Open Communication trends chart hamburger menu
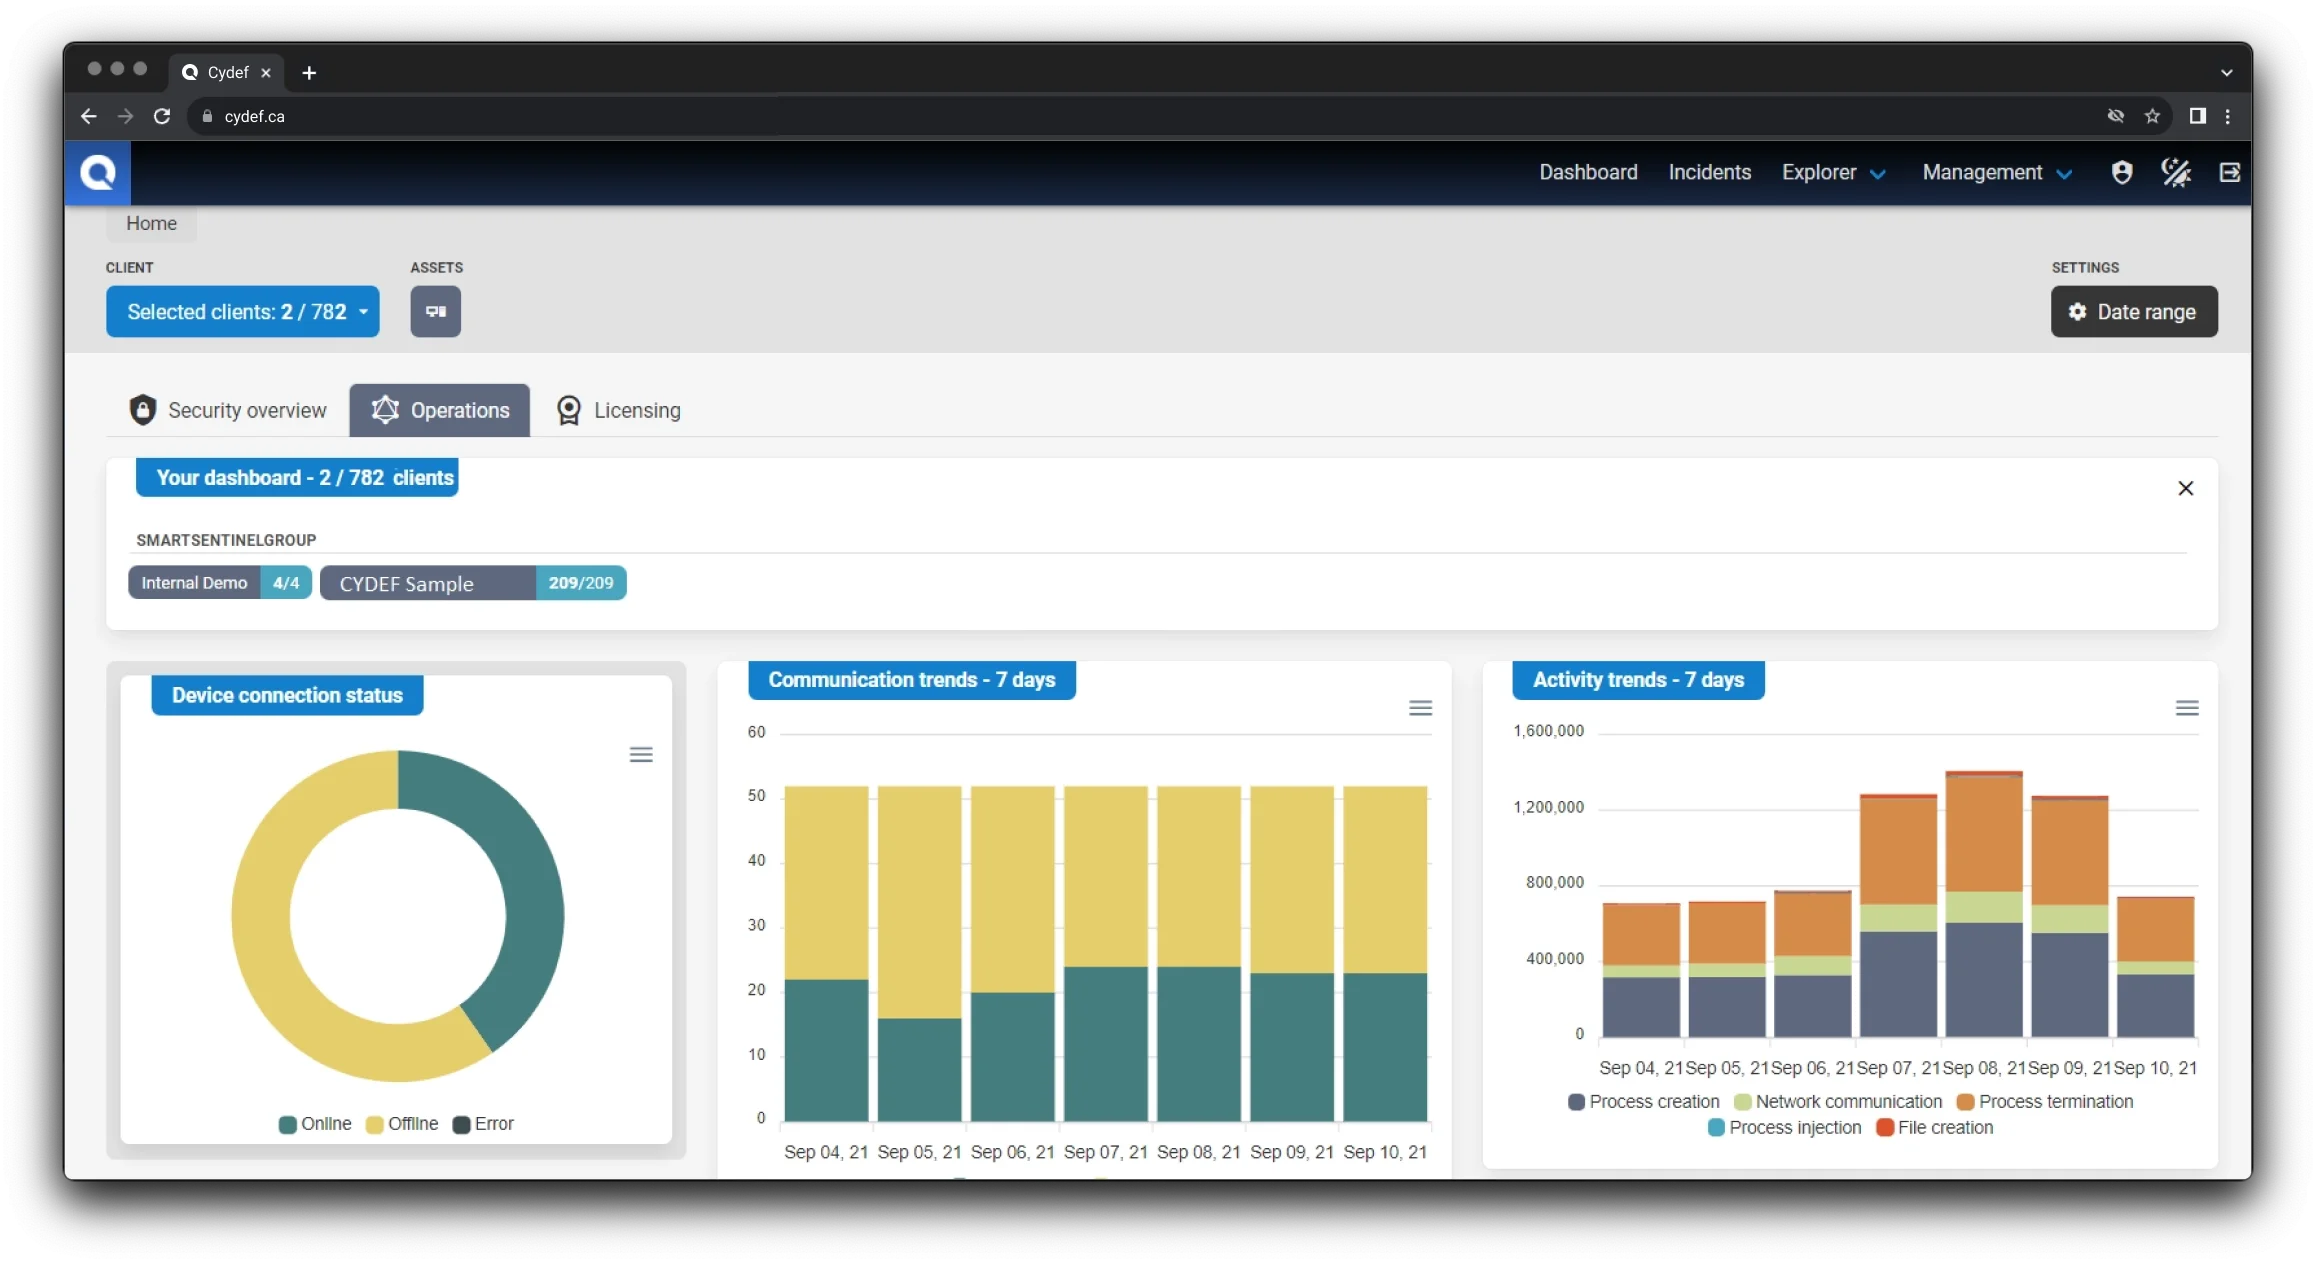 (x=1420, y=708)
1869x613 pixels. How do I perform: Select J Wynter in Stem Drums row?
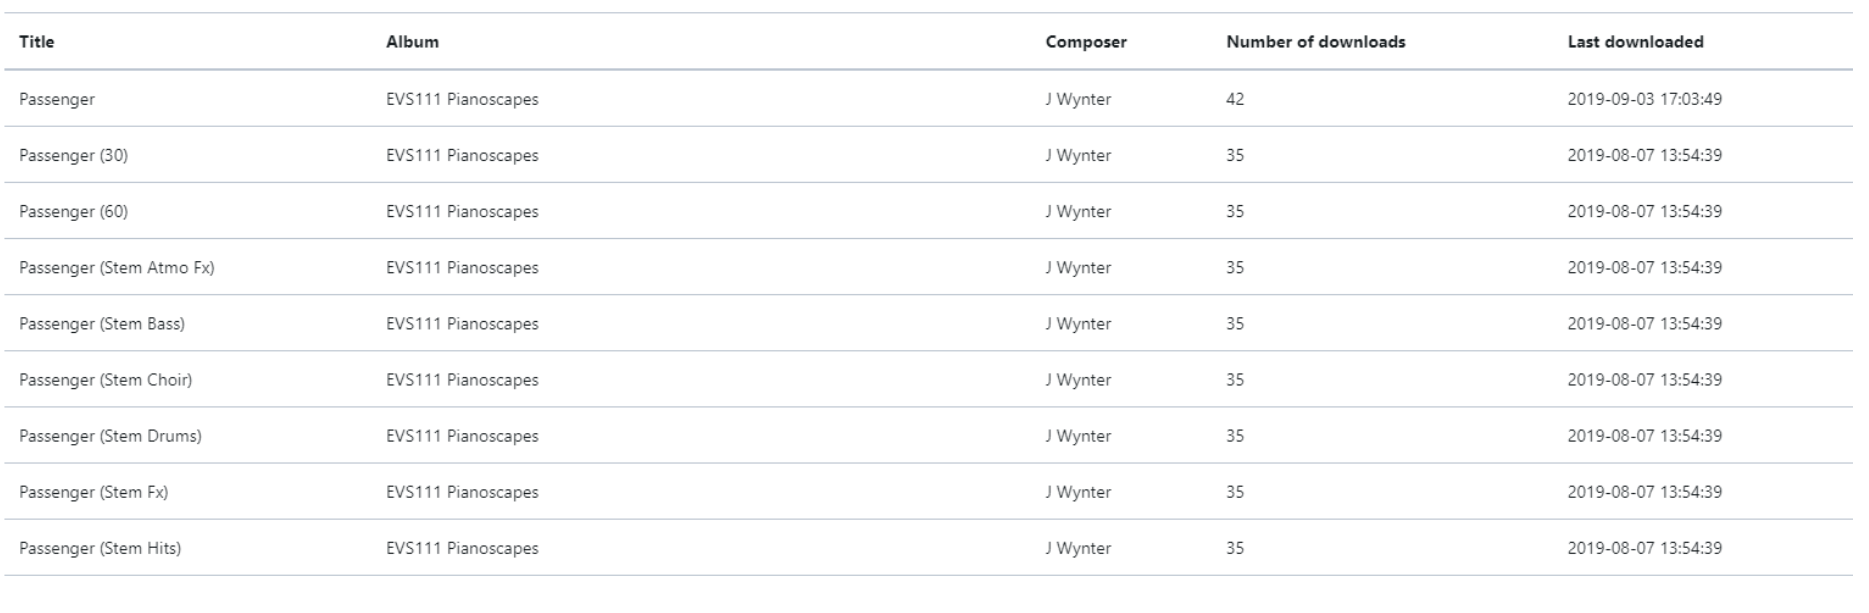(1078, 435)
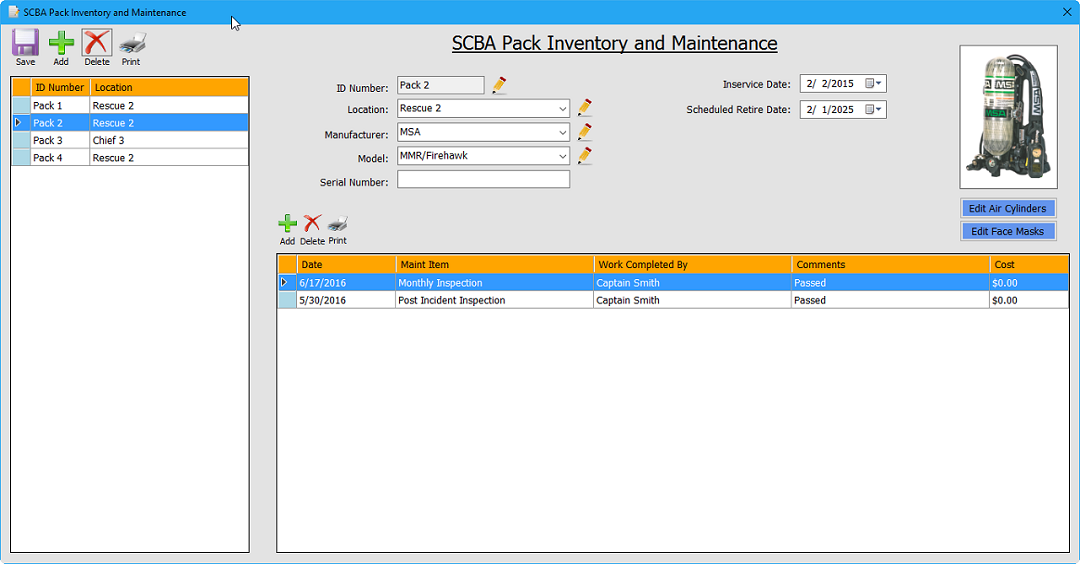Viewport: 1080px width, 564px height.
Task: Expand the Model combo box
Action: (x=563, y=156)
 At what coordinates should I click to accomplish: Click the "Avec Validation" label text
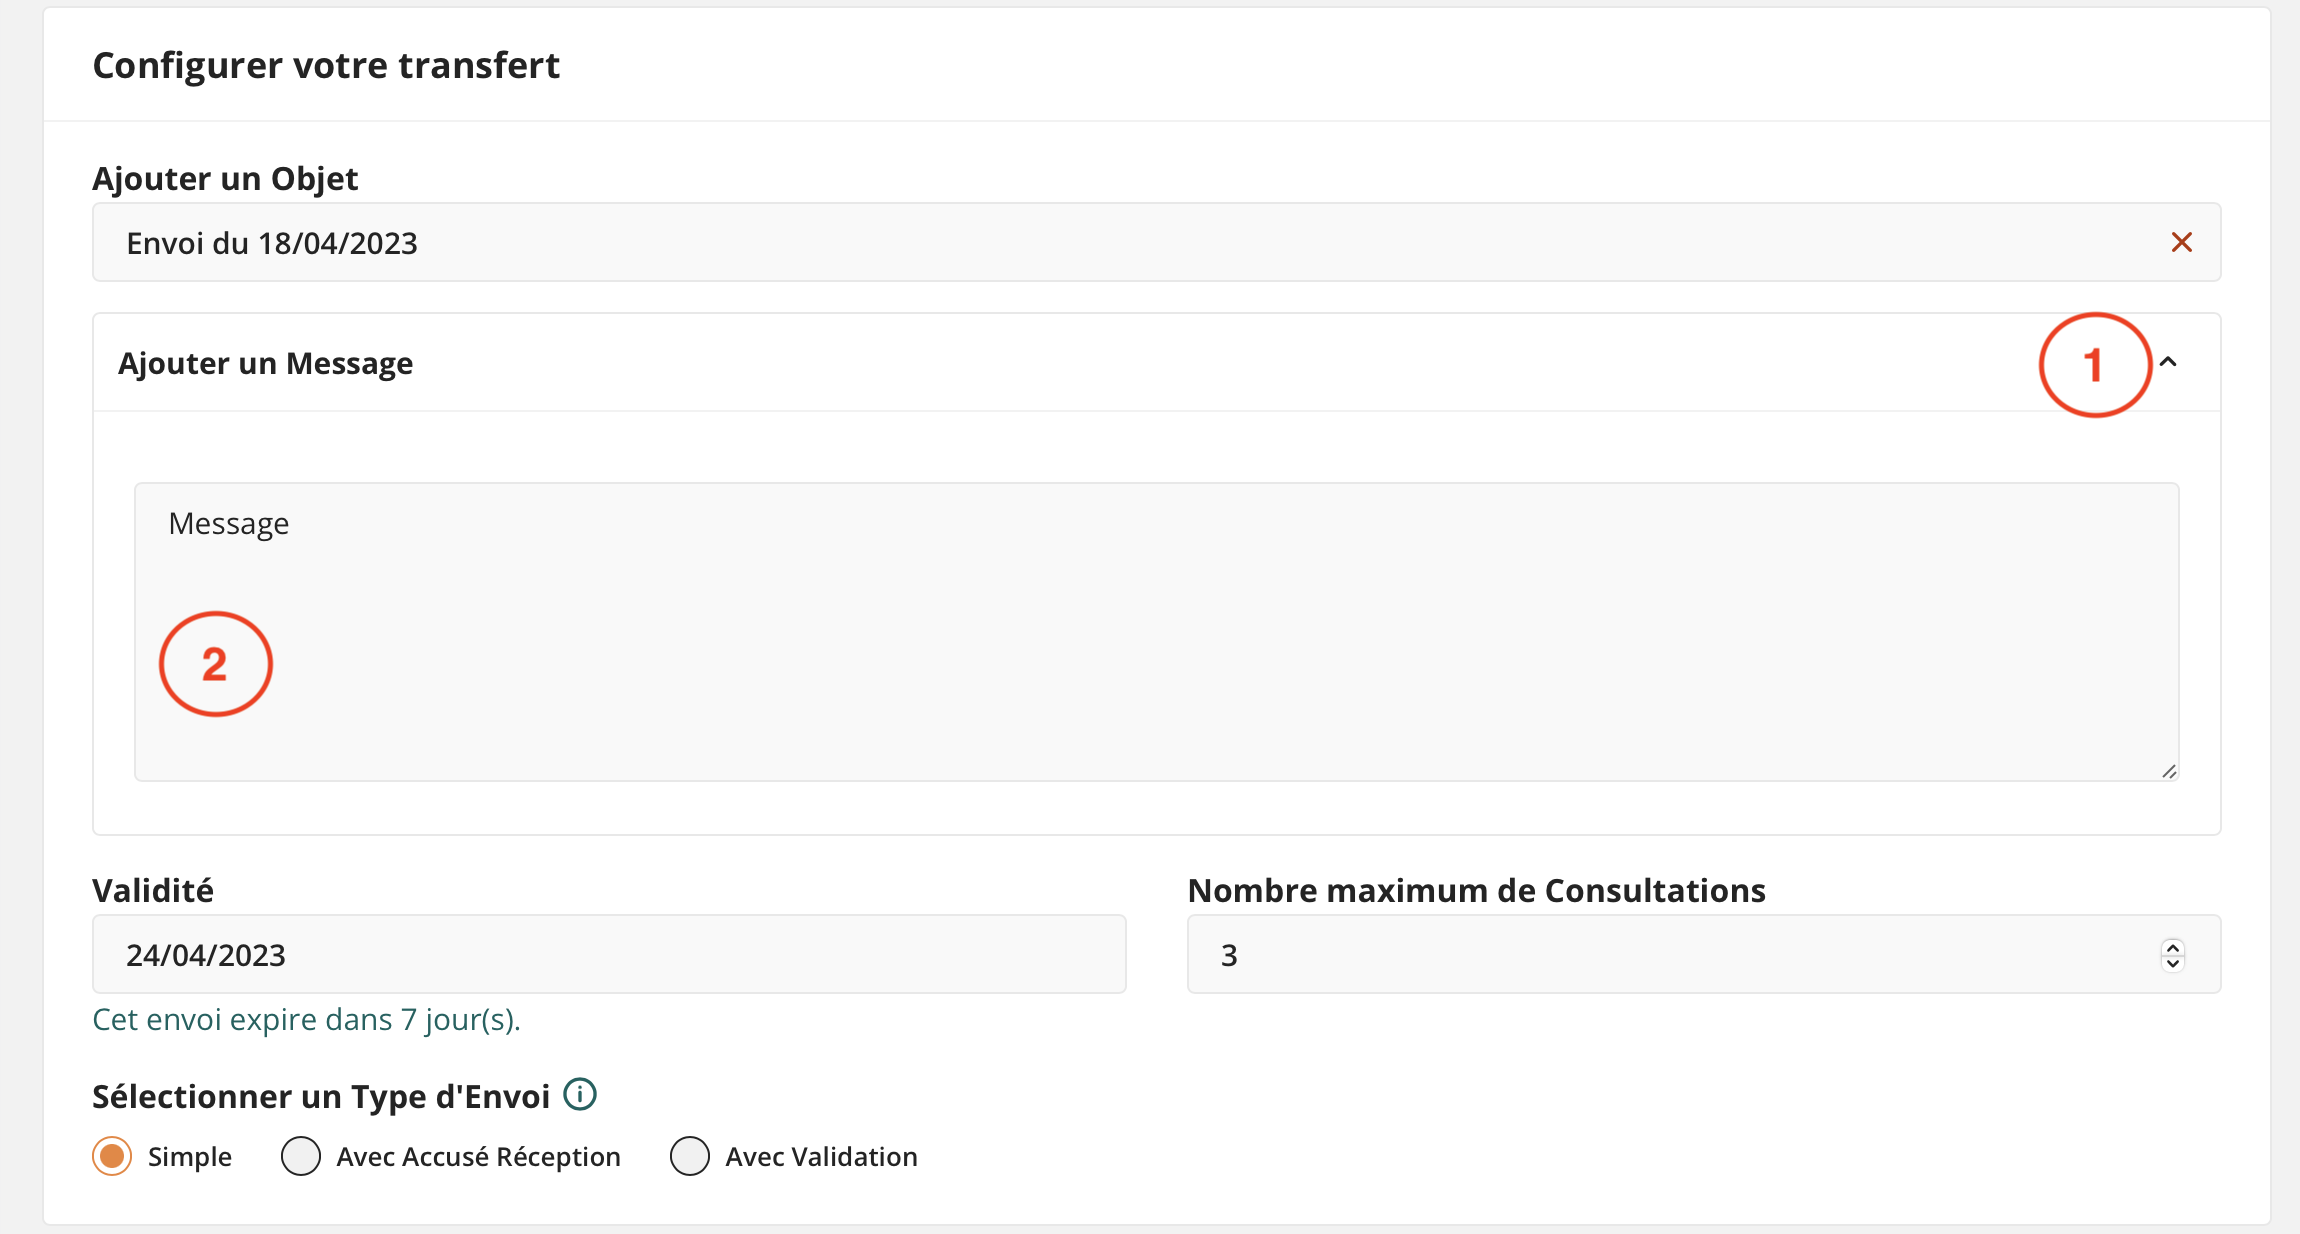click(x=821, y=1157)
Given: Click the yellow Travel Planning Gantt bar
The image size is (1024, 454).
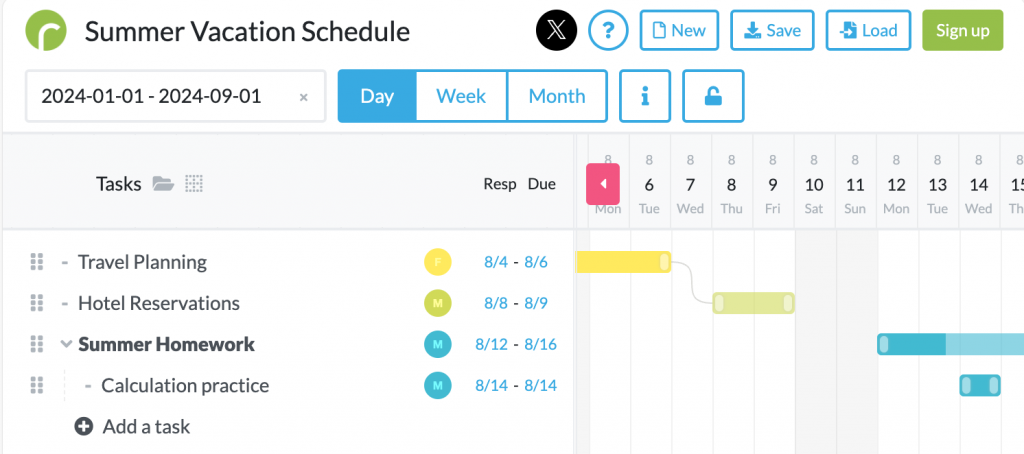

• [WORK INSTRUCTIONS]:
Copy the entries word for word, starting with their first line and ending after the line that contains "Action: (x=563, y=156)". Omit the pictures.

• [REPLY]:
Open Communication trends chart hamburger menu
 (x=1420, y=708)
1869x613 pixels. How do I perform: Select J Wynter in Stem Drums row?
(1078, 435)
Viewport: 1080px width, 564px height.
Task: Expand the Model combo box
Action: (x=563, y=156)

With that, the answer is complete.